If you have trauma trapped in your nervous system the idea of “choosing” to feel safe seems as impossible as flying to the moon and back in an afternoon. Trauma is like a coiled spring sitting in the centre of your body, generating a vibration of threat whether the outside world is physically safe or not. Trauma actually closes down choice making centres of the brain. It takes away the ability to respond to events as the body mobilises itself to react defensively. It’s a kind of hyper-consciousness designed to overcome or escape threat and keep you alive until it passes. Those who want power understand this well, which is why control is effectively gained by the undermining of Safety. More on this later.

So how does this relate to the idea of Safety as a value? Both being and feeling safe seems so out of our control. There are real, imagined and remembered threats everywhere. Surely the safest thing is to stay home and avoid risks? But it turns out this isn’t good for us either. During the global pandemic of 2020/21 much of the world experimented with this and the result is a global mental health crisis instead. Arguably people feel less safe now than they did before they stayed home.

What is the feeling they are missing? Acclaimed Canadian trauma therapist Gabor Mate tells us that “Safety is not the absence of threat, it is the presence of connection”. I believe that this connection is first and foremost with yourself. Many of us have lost real connection with ourselves due to our addiction to external things. Instead this is a directing of attention inwards to the physical experience of existing inside your body. That physical connection to your actual bone, muscle and blood is the gateway to an inner emotional and psychological calm managed by the rest and digest function of your autonomic nervous system, which can switch off the vibrating signal of trauma and bring peace.

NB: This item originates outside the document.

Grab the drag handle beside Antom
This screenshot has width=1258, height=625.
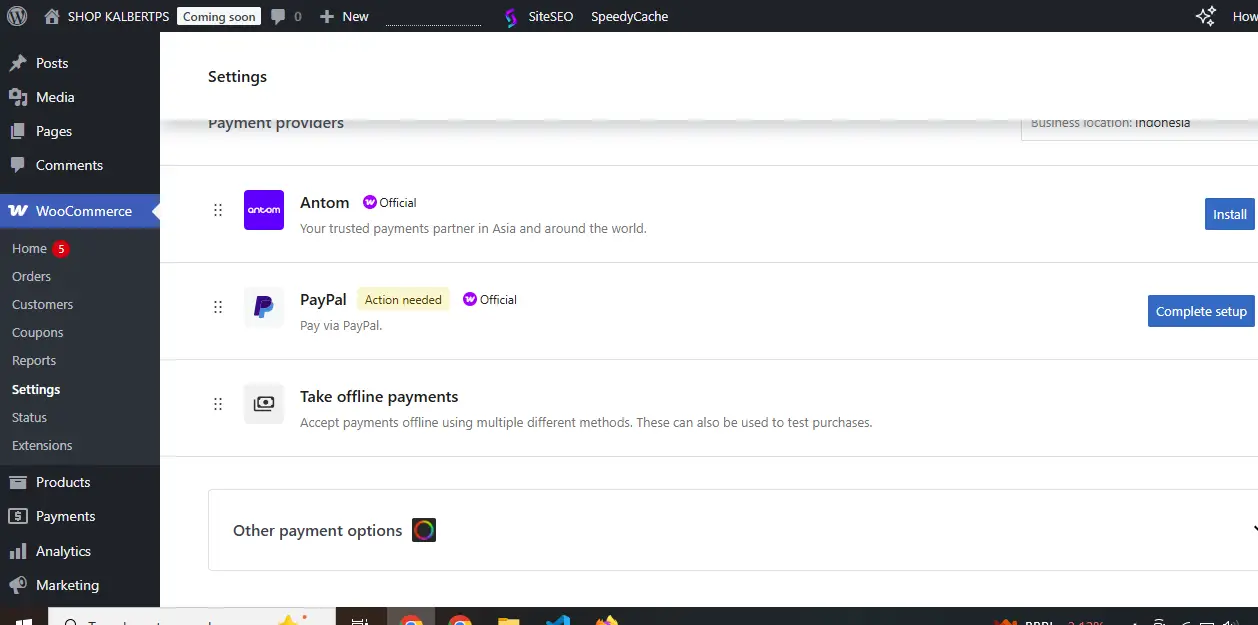[218, 210]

Practiced over time and as the connection strengthens, there develops a trust and knowing of yourself you can feel deeply throughout all the levels of your being. This to me is Safety. This to me is your real home.

The second type of connection we need as humans is the connection to others. Although other people can often be the source of threat, the right other people are also a wonderful source of Safety. We’re hard wired to need other people. The presence of those we love and trust – human or animal – can switch on those same calming systems. If you can’t connect into your body on your own, someone else can help you get there. Safe relationships are also a kind of home. 

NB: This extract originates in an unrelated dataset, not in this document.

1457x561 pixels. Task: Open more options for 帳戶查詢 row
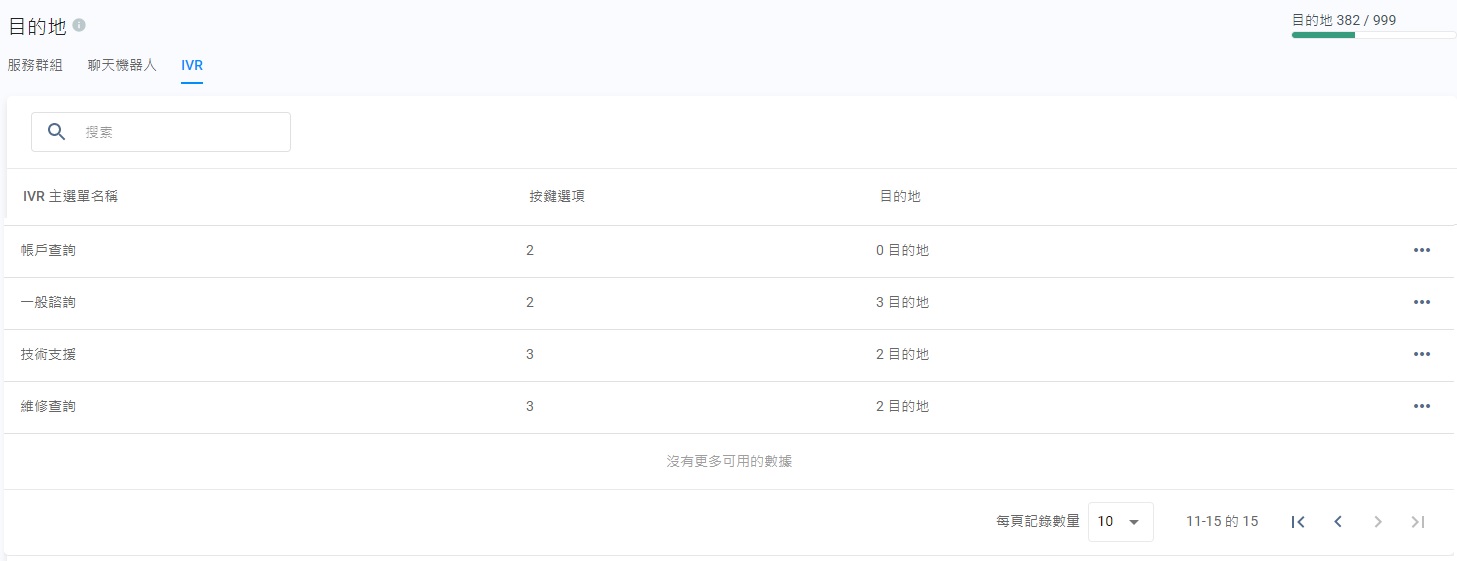[1421, 250]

The third connection is to this wonderful planet we inhabit. Planet Earth is not just a backdrop to our activities, she is a living, breathing entity of her own. It is well documented that connection to nature has a calming affect on the nervous system, but safety also comes from feeling part of something bigger than ourselves – a community, a tribe, a nation, a place. As human animals we need to feel part of this wider web of existence, a link into something that brings meaning and gives us a purpose for living. This interlinking network of human and natural systems is our wider home and safety comes by feeling that there is somewhere we belong. 

So this connectedness is a definition of Safety that I can get on board with. Which brings me back to values. What I’ve learned through my work is that one of the most powerful things you can do on this planet is to provide enough Safety through your presence to help another human reconnect to their own sense of self. To choose Safety as a top value means to cultivate enough presence and connectedness in yourself to allow others to find themselves when they are with you. And this to me is a radical act because it requires a level of personal responsibility and awareness that only comes from really confronting the discomfort of all the things that can take that connected feeling away.

I believe that this internal feeling of Safety is the first step towards living a more exciting and purposeful life. Instead of wrapping yourself up in cotton wool and retreating from the world, this feeling of Safety can give you the confidence you need to dare to take your next small step towards a brighter tomorrow. 

If we were all to find value in that feeling, both for ourselves and for others, our world would be a vastly different place.